RoME: A Robust Mixed-Effects Bandit Algorithm for Optimizing Mobile Health Interventions
Easton K. Huch, Jieru Shi, Madeline R. Abbott, Jessica R. Golbus, Alexander Moreno, Walter H. Dempsey
TL;DR
RoME introduces a robust mixed-effects contextual bandit for mobile health by combining debiased machine learning, a partially linear reward model, and network cohesion to handle nonlinear baselines and longitudinal heterogeneity. The method yields a high-probability regret bound that scales with the differential-reward dimension $d$ and remains robust to misspecification of the baseline model. Empirical results show RoME outperforming competing approaches in heterogeneous and nonlinear settings, with strong off-policy gains in the Valentine and Intern Health Study datasets and substantial computational efficiency.
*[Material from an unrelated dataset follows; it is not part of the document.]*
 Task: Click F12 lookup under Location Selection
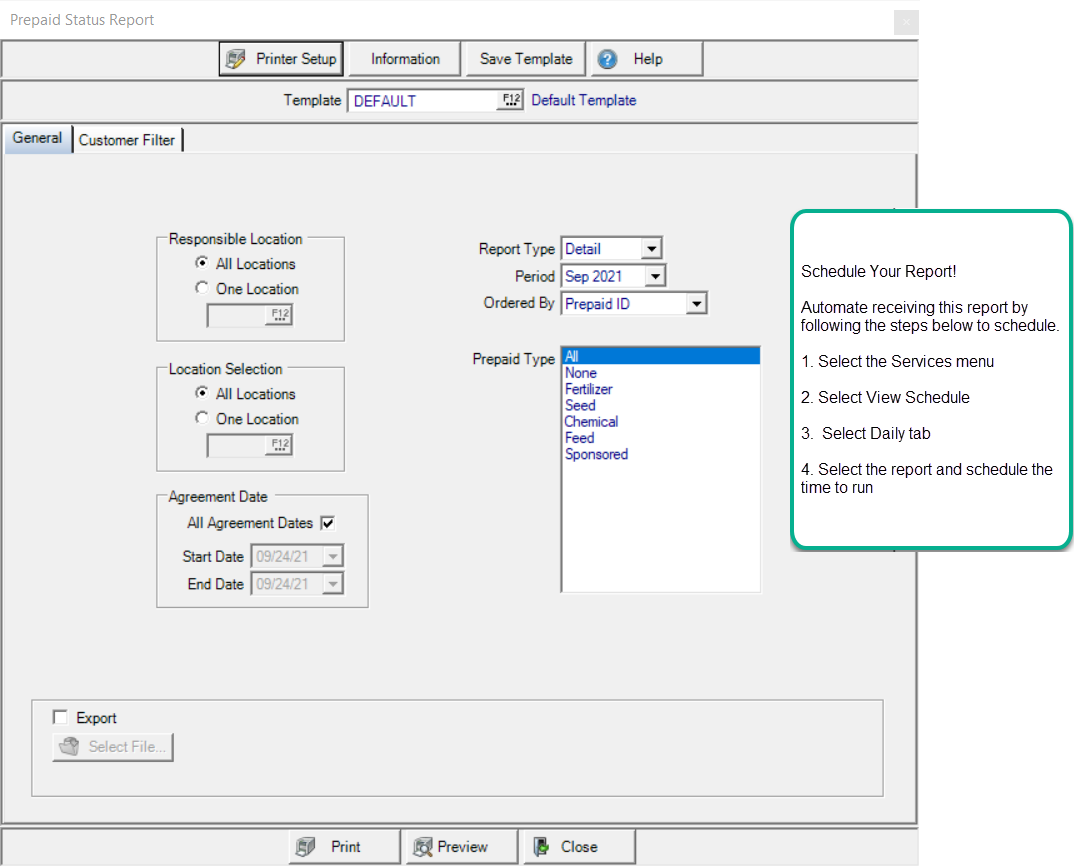[x=280, y=446]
This framework enables scalable, personalized, context-aware interventions in mHealth while providing theoretical guarantees and practical performance improvements.
Abstract
Mobile health leverages personalized and contextually tailored interventions optimized through bandit and reinforcement learning algorithms. In practice, however, challenges such as participant heterogeneity, nonstationarity, and nonlinear relationships hinder algorithm performance. We propose RoME, a Robust Mixed-Effects contextual bandit algorithm that simultaneously addresses these challenges via (1) modeling the differential reward with user- and time-specific random effects, (2) network cohesion penalties, and (3) debiased machine learning for flexible estimation of baseline rewards. We establish a high-probability regret bound that depends solely on the dimension of the differential-reward model, enabling us to achieve robust regret bounds even when the baseline reward is highly complex. We demonstrate the superior performance of the RoME algorithm in a simulation and two off-policy evaluation studies.